The present study provides practical information that sheds light on the different pathways through which a variety of factors would foster adolescents’ school adjustment. The results highlight the importance of teachers in promoting emotional engagement, which suggests the need to implement structured guidance programmes to encourage them to engage more actively with students and to carry out activities designed to foster resilience. It is also important to organise events designed to enhance communication between teachers and students, along with activities to help increase perceived academic performance. Given the protective role played by peer relations in school adaptation, families and teachers should be advised to try to help adolescents develop their social skills and conflict resolution capacities. In addition to ensuring that they are more likely to experience positive emotions, this would also help students feel more integrated in the school context.

Despite the evidence found, the present study has certain limitations. First, the design was cross-sectional, meaning that it is impossible to establish any causal relations between the variables analysed. Longitudinal studies are therefore required to further explore the associations observed. In this regard, it is worth remembering that the expressions that denote causality used throughout the study should be understood in relation to the model under examination and not as real causality inherent in longitudinal studies. Second, only self-report instruments were used, a circumstance which may have introduced a certain degree of bias into the results. Future research may wish to include more objective measures of performance, such as academic grades. Third, it is important to include family support in the analysis of these relationships, since it would add greater depth to the study of social support and school adjustment. Also a deeper study about school engagement types (positive and negative) and dimensions would enrich and clarify the role that engagement plays in school adjustment and academic outcomes. Finally, although Ladd & Burgess, (2001) present a holistic perspective of school adjustment in school valuational terms, well-being, engagement, achievement and progress, research in general has tended to consider adaptation and school adjustment as synonymous (Eoh et al., 2022; Schotte et al., 2022; Tomás et al., 2020; Zhang et al., 2022) and it would be convenient that new lines of research delve into the conceptual delimitation of both variables.

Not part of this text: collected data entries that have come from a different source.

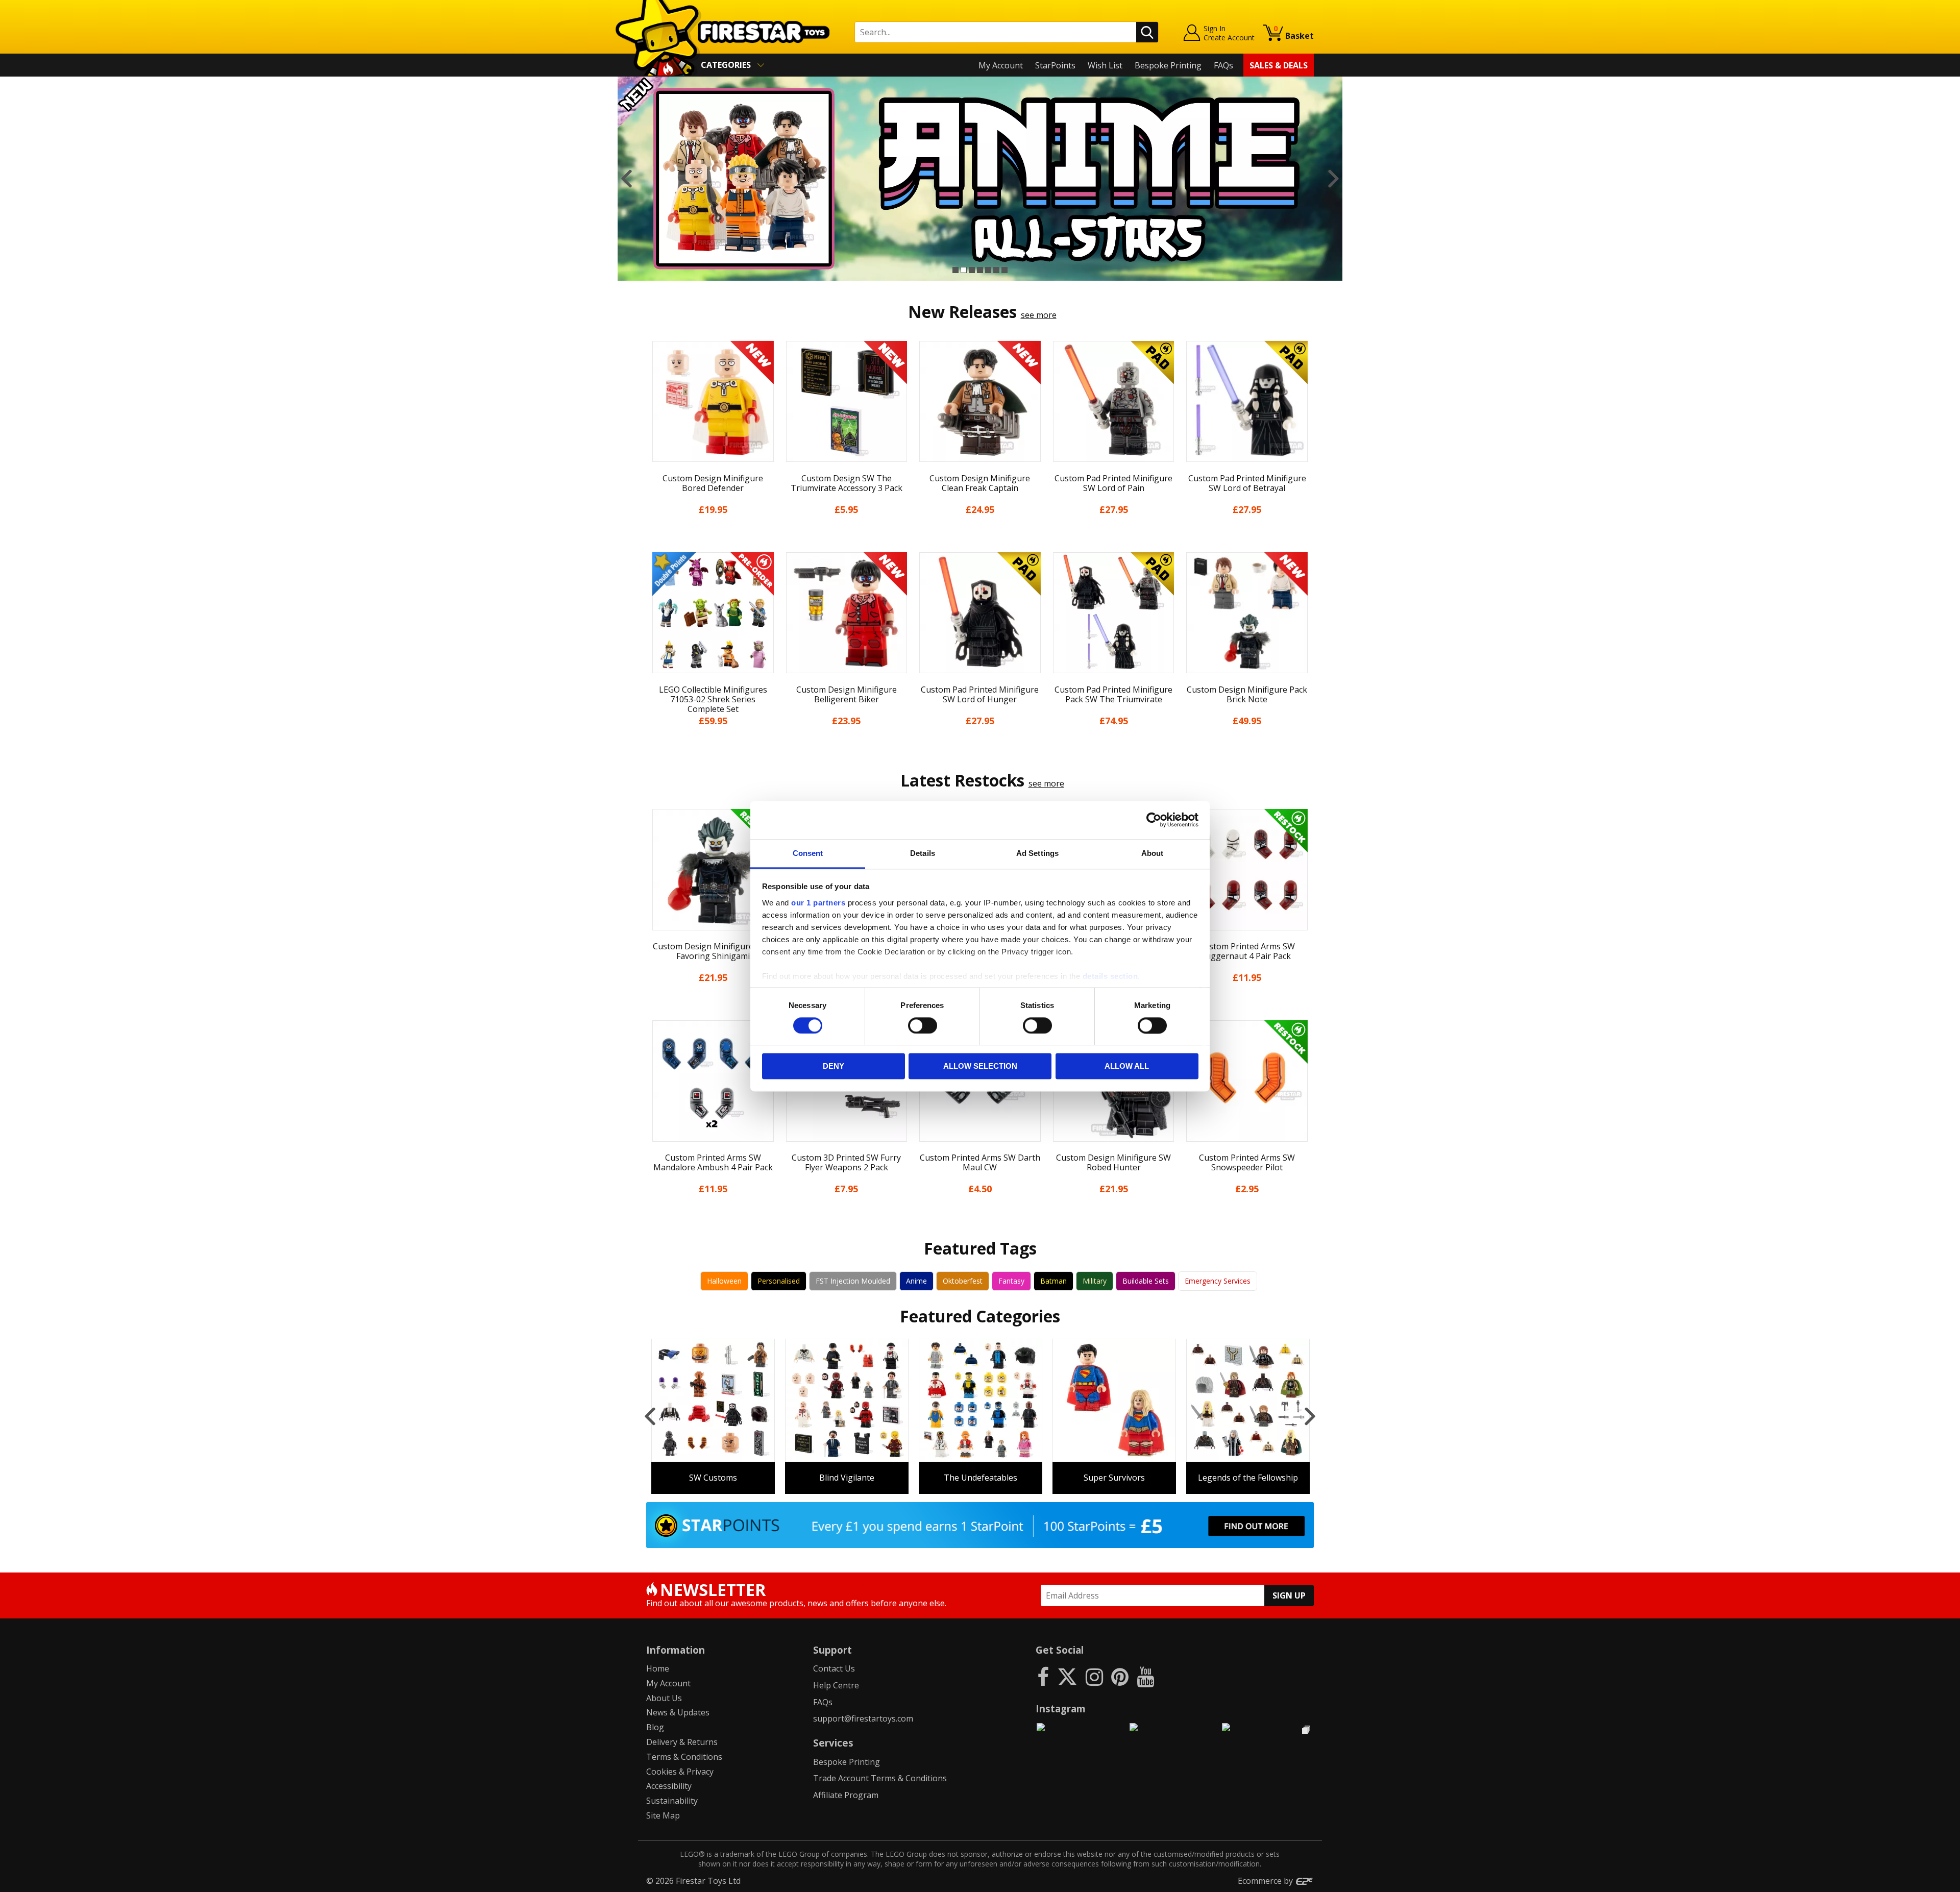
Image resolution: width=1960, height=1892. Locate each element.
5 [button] (988, 270)
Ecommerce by (1266, 1880)
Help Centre (836, 1685)
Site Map (663, 1815)
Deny (833, 1066)
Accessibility (669, 1785)
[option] (980, 179)
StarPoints (1055, 65)
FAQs (1223, 65)
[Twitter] (1067, 1676)
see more (1039, 315)
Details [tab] (922, 853)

In summary, this double mediation analysis provides, beyond the inherent limitations of cross-sectional studies (Mitchell & Maxwell, 2013; O’Laughlin et al., 2018), a first approach about the predictions between variables and the mechanisms through which they might operate. While it cannot establish a causal relationship nor offer information about the dynamic process, this study allows to hypothesise the selected model as the most theoretically and statistically plausible, identify potential mediators not previously considered, guide future research and provide insight into complex phenomena as it is school adjustment (Bollen & Pearl, 2013; Hayes, 2013; MacKinnon, 2008). The mediation effects observed are correlational in nature, indeed. Nevertheless, the theoretical rationale for the posited mediation process and the empirical evidence endorses these results as informative about the temporal process (Shrout, 2011), as well as a starting point for future exploration.